[WHAT THE TASK ASKS] Write out every line of the records below as a JSON list of strings, one string per line, with blank lines left out.
[Start]
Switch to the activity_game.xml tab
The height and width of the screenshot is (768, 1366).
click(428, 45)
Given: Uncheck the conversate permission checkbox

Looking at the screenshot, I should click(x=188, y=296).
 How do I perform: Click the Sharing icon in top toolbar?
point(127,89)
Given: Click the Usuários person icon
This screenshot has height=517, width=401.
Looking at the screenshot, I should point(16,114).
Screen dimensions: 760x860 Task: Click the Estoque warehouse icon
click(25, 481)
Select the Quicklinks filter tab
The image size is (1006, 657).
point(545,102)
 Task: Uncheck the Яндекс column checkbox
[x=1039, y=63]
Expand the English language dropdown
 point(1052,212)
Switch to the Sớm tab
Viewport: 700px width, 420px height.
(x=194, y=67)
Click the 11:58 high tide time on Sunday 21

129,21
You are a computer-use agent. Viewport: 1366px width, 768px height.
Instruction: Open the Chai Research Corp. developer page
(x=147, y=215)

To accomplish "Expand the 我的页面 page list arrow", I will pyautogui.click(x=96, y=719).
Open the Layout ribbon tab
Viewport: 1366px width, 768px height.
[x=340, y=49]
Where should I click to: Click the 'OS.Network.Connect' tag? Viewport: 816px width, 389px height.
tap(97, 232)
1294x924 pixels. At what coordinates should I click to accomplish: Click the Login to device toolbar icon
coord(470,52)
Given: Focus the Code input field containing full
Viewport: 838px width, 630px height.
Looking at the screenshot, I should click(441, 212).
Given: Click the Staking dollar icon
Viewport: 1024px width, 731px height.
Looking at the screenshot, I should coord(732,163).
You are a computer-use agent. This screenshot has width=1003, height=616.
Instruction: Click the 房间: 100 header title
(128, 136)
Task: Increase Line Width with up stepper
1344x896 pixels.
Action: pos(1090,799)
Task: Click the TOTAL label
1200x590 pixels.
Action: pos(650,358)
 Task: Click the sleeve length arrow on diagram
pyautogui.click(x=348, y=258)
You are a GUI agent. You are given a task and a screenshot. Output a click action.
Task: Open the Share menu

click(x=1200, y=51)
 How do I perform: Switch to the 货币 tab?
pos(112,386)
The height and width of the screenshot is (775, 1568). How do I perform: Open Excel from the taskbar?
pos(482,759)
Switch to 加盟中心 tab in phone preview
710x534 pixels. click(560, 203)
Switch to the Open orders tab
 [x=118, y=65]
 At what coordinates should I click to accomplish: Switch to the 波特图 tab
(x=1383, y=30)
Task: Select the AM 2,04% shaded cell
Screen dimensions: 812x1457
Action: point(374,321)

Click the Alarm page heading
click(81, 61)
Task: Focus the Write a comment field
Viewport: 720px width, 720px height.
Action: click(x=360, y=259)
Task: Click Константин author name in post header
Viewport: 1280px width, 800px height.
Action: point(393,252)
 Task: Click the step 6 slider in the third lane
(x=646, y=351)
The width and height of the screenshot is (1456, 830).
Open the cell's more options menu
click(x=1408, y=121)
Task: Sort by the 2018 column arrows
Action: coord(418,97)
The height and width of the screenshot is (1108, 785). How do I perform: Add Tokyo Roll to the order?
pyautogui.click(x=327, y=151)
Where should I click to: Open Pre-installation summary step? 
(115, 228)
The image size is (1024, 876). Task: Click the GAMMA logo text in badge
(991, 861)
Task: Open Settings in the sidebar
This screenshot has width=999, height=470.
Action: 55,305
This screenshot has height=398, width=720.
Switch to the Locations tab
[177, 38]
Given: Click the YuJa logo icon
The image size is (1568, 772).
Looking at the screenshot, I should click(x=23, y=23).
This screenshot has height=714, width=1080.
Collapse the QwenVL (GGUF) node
[End]
[RESPONSE TO THE EXERCISE]
[
  "Switch to the activity_game.xml tab",
  "The height and width of the screenshot is (768, 1366).",
  "click(428, 45)",
  "Given: Uncheck the conversate permission checkbox",
  "Looking at the screenshot, I should click(x=188, y=296).",
  " How do I perform: Click the Sharing icon in top toolbar?",
  "point(127,89)",
  "Given: Click the Usuários person icon",
  "This screenshot has height=517, width=401.",
  "Looking at the screenshot, I should point(16,114).",
  "Screen dimensions: 760x860 Task: Click the Estoque warehouse icon",
  "click(25, 481)",
  "Select the Quicklinks filter tab",
  "The image size is (1006, 657).",
  "point(545,102)",
  " Task: Uncheck the Яндекс column checkbox",
  "[x=1039, y=63]",
  "Expand the English language dropdown",
  " point(1052,212)",
  "Switch to the Sớm tab",
  "Viewport: 700px width, 420px height.",
  "(x=194, y=67)",
  "Click the 11:58 high tide time on Sunday 21",
  "129,21",
  "You are a computer-use agent. Viewport: 1366px width, 768px height.",
  "Instruction: Open the Chai Research Corp. developer page",
  "(x=147, y=215)",
  "To accomplish \"Expand the 我的页面 page list arrow\", I will pyautogui.click(x=96, y=719).",
  "Open the Layout ribbon tab",
  "Viewport: 1366px width, 768px height.",
  "[x=340, y=49]",
  "Where should I click to: Click the 'OS.Network.Connect' tag? Viewport: 816px width, 389px height.",
  "tap(97, 232)",
  "1294x924 pixels. At what coordinates should I click to accomplish: Click the Login to device toolbar icon",
  "coord(470,52)",
  "Given: Focus the Code input field containing full",
  "Viewport: 838px width, 630px height.",
  "Looking at the screenshot, I should click(441, 212).",
  "Given: Click the Staking dollar icon",
  "Viewport: 1024px width, 731px height.",
  "Looking at the screenshot, I should coord(732,163).",
  "You are a computer-use agent. This screenshot has width=1003, height=616.",
  "Instruction: Click the 房间: 100 header title",
  "(128, 136)",
  "Task: Increase Line Width with up stepper",
  "1344x896 pixels.",
  "Action: pos(1090,799)",
  "Task: Click the TOTAL label",
  "1200x590 pixels.",
  "Action: pos(650,358)",
  " Task: Click the sleeve length arrow on diagram",
  "pyautogui.click(x=348, y=258)",
  "You are a GUI agent. You are given a task and a screenshot. Output a click action.",
  "Task: Open the Share menu",
  "click(x=1200, y=51)",
  " How do I perform: Switch to the 货币 tab?",
  "pos(112,386)",
  "The height and width of the screenshot is (775, 1568). How do I perform: Open Excel from the taskbar?",
  "pos(482,759)",
  "Switch to 加盟中心 tab in phone preview",
  "710x534 pixels. click(560, 203)",
  "Switch to the Open orders tab",
  " [x=118, y=65]",
  " At what coordinates should I click to accomplish: Switch to the 波特图 tab",
  "(x=1383, y=30)",
  "Task: Select the AM 2,04% shaded cell",
  "Screen dimensions: 812x1457",
  "Action: point(374,321)",
  "Click the Alarm page heading",
  "click(81, 61)",
  "Task: Focus the Write a comment field",
  "Viewport: 720px width, 720px height.",
  "Action: click(x=360, y=259)",
  "Task: Click Константин author name in post header",
  "Viewport: 1280px width, 800px height.",
  "Action: point(393,252)",
  " Task: Click the step 6 slider in the third lane",
  "(x=646, y=351)",
  "The width and height of the screenshot is (1456, 830).",
  "Open the cell's more options menu",
  "click(x=1408, y=121)",
  "Task: Sort by the 2018 column arrows",
  "Action: coord(418,97)",
  "The height and width of the screenshot is (1108, 785). How do I perform: Add Tokyo Roll to the order?",
  "pyautogui.click(x=327, y=151)",
  "Where should I click to: Open Pre-installation summary step? ",
  "(115, 228)",
  "The image size is (1024, 876). Task: Click the GAMMA logo text in badge",
  "(991, 861)",
  "Task: Open Settings in the sidebar",
  "This screenshot has width=999, height=470.",
  "Action: 55,305",
  "This screenshot has height=398, width=720.",
  "Switch to the Locations tab",
  "[177, 38]",
  "Given: Click the YuJa logo icon",
  "The image size is (1568, 772).",
  "Looking at the screenshot, I should click(x=23, y=23).",
  "This screenshot has height=714, width=1080.",
  "Collapse the QwenVL (GGUF) node"
]